Covered entities and business associates should update privacy and security policies to reflect Omnibus changes that affect Business Associate Agreements. Policies must address marketing and sale of PHI restrictions, fundraising opt‑outs, the right to restrict certain disclosures to health plans when services are paid out of pocket, and enhanced breach processes.

Align your Notice of Privacy Practices, role‑based access, minimum necessary rules, and retention practices with your BAAs. Ensure your vendors’ procedures mirror your own, especially around incident response, patient rights workflows, and data retention and destruction.

  • Map policy requirements to contract clauses so operational steps (access requests, amendments, accounting) are supported end‑to‑end.
  • Train staff and vendors on revised policies and escalate exceptions through defined governance channels.

Compliance Deadlines

The Omnibus Final Rule took effect on March 26, 2013. The general compliance date was September 23, 2013. A transition provision allowed certain existing BAAs executed before January 25, 2013—and not modified between March 26, 2013 and September 23, 2013—to remain in place until the earlier of renewal/modification on or after September 23, 2013, or September 22, 2014.

While these dates have passed, you should retain documentation demonstrating when BAAs were updated, how policies were revised, and how your risk analysis and training aligned with those deadlines. That evidence remains relevant in audits and investigations.

In practice, maintaining an evergreen BAA template, a vendor inventory with renewal dates, and a change‑control log keeps you continuously compliant as regulations, guidance, and technologies evolve.

FAQs

What is the expanded definition of a business associate under the Omnibus Rule?

It includes any entity that creates, receives, maintains, or transmits PHI on behalf of a covered entity or another business associate. Beyond traditional billing or claims vendors, this captures cloud and hosting providers, data transmission services with routine or potential access, health information organizations, e‑prescribing gateways, personal health record vendors operating for covered entities, and all subcontractors performing these functions.

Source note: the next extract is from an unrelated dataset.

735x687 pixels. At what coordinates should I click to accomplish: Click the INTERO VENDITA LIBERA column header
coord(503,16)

Mere conduits that only transport PHI without persistent access are excluded.

How does the Omnibus Rule affect breach notification responsibilities?

It presumes an impermissible use or disclosure of unsecured PHI is a breach unless a documented four‑factor risk assessment shows a low probability of compromise. Business associates must notify the covered entity without unreasonable delay and no later than 60 days after discovery, supplying details needed for individual, HHS, and—when applicable—media notifications under the Breach Notification Rule.

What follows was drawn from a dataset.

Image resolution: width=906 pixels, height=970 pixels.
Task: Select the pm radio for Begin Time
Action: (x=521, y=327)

What are the penalty ranges for HIPAA non-compliance under the Omnibus Rule?

The Omnibus framework applies a four‑tier civil penalty structure ranging from $100 up to $50,000 per violation, with annual caps up to $1.5 million per identical provision. Amounts are adjusted periodically for inflation, and penalties escalate for willful neglect and failures not corrected in a timely manner. Business associates are directly subject to these penalties.

When must existing BAAs be updated to comply with the Omnibus Rule?

Most BAAs had to comply by September 23, 2013. A transition provision allowed qualifying BAAs executed before January 25, 2013—and not modified between March 26, 2013 and September 23, 2013—to continue until the earlier of renewal or modification on or after September 23, 2013, or September 22, 2014. After that, all BAAs must reflect Omnibus requirements, including subcontractor flow‑down and breach reporting terms.